Baltimore Bancorp using intimidation, T. Rowe Price says Shareholders being harassed over takeover bid, Fed is told

October 09, 1990|By Peter H. Frank

In the latest installment of the lingering feud between Baltimore Bancorp and its largest shareholder, T. Rowe Price Associates Inc. has claimed that the bank is resorting to "harassment" as a means to "intimidate" certain shareholders.

The allegation, made in a letter to the Federal Reserve Board, continued a running war of words between the two Baltimore financial institutions over their respective stakes in a rejected and all-but-forgotten $17-a-share takeover offer for Baltimore Bancorp made in late April.
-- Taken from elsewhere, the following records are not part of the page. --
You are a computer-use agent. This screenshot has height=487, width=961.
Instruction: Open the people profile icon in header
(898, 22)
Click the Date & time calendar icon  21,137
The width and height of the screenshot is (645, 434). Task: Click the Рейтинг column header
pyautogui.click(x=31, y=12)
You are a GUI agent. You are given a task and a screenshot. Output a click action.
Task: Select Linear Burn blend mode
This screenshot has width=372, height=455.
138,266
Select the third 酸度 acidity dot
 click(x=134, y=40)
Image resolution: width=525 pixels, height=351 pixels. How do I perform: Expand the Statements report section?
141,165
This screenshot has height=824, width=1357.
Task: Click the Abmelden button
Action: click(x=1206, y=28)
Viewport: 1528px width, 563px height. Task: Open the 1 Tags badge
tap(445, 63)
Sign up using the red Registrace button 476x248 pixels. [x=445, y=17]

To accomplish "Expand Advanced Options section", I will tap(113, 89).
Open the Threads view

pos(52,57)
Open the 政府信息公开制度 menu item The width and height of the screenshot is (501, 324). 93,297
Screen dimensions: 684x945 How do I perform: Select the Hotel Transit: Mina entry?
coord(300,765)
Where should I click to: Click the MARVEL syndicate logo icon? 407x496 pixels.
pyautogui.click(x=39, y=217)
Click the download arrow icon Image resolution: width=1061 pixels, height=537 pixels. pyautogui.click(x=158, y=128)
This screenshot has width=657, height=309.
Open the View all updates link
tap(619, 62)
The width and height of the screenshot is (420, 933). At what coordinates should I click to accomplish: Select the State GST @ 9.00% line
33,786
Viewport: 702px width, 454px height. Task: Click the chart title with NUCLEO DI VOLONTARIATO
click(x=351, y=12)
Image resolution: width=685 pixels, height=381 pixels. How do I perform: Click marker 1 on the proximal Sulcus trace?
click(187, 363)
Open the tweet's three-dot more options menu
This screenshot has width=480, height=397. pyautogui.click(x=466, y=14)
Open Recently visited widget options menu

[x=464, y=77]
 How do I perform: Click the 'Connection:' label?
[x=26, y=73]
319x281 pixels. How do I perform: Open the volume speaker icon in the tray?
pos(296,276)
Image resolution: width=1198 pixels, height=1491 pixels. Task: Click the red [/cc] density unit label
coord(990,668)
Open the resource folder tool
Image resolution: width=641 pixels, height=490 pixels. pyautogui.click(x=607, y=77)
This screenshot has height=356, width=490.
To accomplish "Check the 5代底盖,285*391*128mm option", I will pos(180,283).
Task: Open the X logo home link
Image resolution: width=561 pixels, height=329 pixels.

Baltimore Bancorp, which owns the Bank of Baltimore, repeatedly rejected the unsolicited bid from First Maryland Bancorp as not in the best interest of shareholders.

However, T. Rowe Price, which controls 9.4 percent of Baltimore Bancorp's 12.75 million common shares, and some other stockholders criticized the banking company for not negotiating with First Maryland in an effort to either accept or increase the bid.

The latest volley, this time from T. Rowe Price, came in response to a Baltimore Bancorp request last month that the Fed investigate whether T. Rowe Price, an investment management firm, was illegally exerting a controlling influence over the banking company by dropping its status as a purely passive investor.

In its letter to the Fed, T. Rowe Price said Baltimore Bancorp's allegations had "no legal or factual basis" and that the banking company's previous letter was simply an attempt to quiet stockholders who had questioned the company's rejection of the takeover bid by using "the threat of [Federal Reserve] Board action against its shareholders."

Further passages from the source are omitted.